>> BEGIN
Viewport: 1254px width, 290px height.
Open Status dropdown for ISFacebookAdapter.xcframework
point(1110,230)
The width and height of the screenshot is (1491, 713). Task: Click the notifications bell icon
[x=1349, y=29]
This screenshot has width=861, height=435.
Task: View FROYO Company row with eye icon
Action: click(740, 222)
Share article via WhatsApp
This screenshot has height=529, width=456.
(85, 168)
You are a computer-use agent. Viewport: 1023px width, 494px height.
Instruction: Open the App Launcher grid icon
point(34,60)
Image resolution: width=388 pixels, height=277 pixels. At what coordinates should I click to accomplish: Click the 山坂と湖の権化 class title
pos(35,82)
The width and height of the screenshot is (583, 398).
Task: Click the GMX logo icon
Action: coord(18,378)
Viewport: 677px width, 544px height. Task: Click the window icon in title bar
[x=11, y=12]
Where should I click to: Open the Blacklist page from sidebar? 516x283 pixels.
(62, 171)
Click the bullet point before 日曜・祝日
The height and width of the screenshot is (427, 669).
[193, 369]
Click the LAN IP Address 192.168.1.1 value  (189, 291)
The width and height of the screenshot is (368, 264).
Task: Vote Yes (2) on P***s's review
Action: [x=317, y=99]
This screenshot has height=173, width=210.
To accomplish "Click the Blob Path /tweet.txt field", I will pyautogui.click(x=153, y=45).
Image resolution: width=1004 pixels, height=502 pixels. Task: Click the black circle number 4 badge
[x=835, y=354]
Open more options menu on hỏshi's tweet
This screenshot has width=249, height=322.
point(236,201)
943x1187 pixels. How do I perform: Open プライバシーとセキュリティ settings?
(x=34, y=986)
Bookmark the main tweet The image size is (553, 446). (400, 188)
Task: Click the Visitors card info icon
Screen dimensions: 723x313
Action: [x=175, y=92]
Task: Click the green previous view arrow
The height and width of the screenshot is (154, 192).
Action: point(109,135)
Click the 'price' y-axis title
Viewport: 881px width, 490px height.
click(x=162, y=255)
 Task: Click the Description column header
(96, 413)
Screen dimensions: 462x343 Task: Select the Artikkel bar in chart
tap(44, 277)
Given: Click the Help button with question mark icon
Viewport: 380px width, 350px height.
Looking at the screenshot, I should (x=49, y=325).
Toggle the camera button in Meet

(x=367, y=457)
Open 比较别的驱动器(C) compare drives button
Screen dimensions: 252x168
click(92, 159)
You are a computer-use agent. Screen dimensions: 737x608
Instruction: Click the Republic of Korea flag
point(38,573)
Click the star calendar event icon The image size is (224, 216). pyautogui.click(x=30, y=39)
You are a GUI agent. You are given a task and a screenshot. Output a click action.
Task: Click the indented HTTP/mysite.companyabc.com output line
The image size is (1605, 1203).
>> END
_TASK TO CARRY OUT_
Give the entire listing above as a JSON list of strings, one string per line, with blank lines left out.

_ANSWER TO THE PROBLEM_
[
  "Viewport: 1254px width, 290px height.",
  "Open Status dropdown for ISFacebookAdapter.xcframework",
  "point(1110,230)",
  "The width and height of the screenshot is (1491, 713). Task: Click the notifications bell icon",
  "[x=1349, y=29]",
  "This screenshot has width=861, height=435.",
  "Task: View FROYO Company row with eye icon",
  "Action: click(740, 222)",
  "Share article via WhatsApp",
  "This screenshot has height=529, width=456.",
  "(85, 168)",
  "You are a computer-use agent. Viewport: 1023px width, 494px height.",
  "Instruction: Open the App Launcher grid icon",
  "point(34,60)",
  "Image resolution: width=388 pixels, height=277 pixels. At what coordinates should I click to accomplish: Click the 山坂と湖の権化 class title",
  "pos(35,82)",
  "The width and height of the screenshot is (583, 398).",
  "Task: Click the GMX logo icon",
  "Action: coord(18,378)",
  "Viewport: 677px width, 544px height. Task: Click the window icon in title bar",
  "[x=11, y=12]",
  "Where should I click to: Open the Blacklist page from sidebar? 516x283 pixels.",
  "(62, 171)",
  "Click the bullet point before 日曜・祝日",
  "The height and width of the screenshot is (427, 669).",
  "[193, 369]",
  "Click the LAN IP Address 192.168.1.1 value  (189, 291)",
  "The width and height of the screenshot is (368, 264).",
  "Task: Vote Yes (2) on P***s's review",
  "Action: [x=317, y=99]",
  "This screenshot has height=173, width=210.",
  "To accomplish \"Click the Blob Path /tweet.txt field\", I will pyautogui.click(x=153, y=45).",
  "Image resolution: width=1004 pixels, height=502 pixels. Task: Click the black circle number 4 badge",
  "[x=835, y=354]",
  "Open more options menu on hỏshi's tweet",
  "This screenshot has width=249, height=322.",
  "point(236,201)",
  "943x1187 pixels. How do I perform: Open プライバシーとセキュリティ settings?",
  "(x=34, y=986)",
  "Bookmark the main tweet The image size is (553, 446). (400, 188)",
  "Task: Click the Visitors card info icon",
  "Screen dimensions: 723x313",
  "Action: [x=175, y=92]",
  "Task: Click the green previous view arrow",
  "The height and width of the screenshot is (154, 192).",
  "Action: point(109,135)",
  "Click the 'price' y-axis title",
  "Viewport: 881px width, 490px height.",
  "click(x=162, y=255)",
  " Task: Click the Description column header",
  "(96, 413)",
  "Screen dimensions: 462x343 Task: Select the Artikkel bar in chart",
  "tap(44, 277)",
  "Given: Click the Help button with question mark icon",
  "Viewport: 380px width, 350px height.",
  "Looking at the screenshot, I should (x=49, y=325).",
  "Toggle the camera button in Meet",
  "(x=367, y=457)",
  "Open 比较别的驱动器(C) compare drives button",
  "Screen dimensions: 252x168",
  "click(92, 159)",
  "You are a computer-use agent. Screen dimensions: 737x608",
  "Instruction: Click the Republic of Korea flag",
  "point(38,573)",
  "Click the star calendar event icon The image size is (224, 216). pyautogui.click(x=30, y=39)",
  "You are a GUI agent. You are given a task and a screenshot. Output a click action.",
  "Task: Click the indented HTTP/mysite.companyabc.com output line",
  "The image size is (1605, 1203)."
]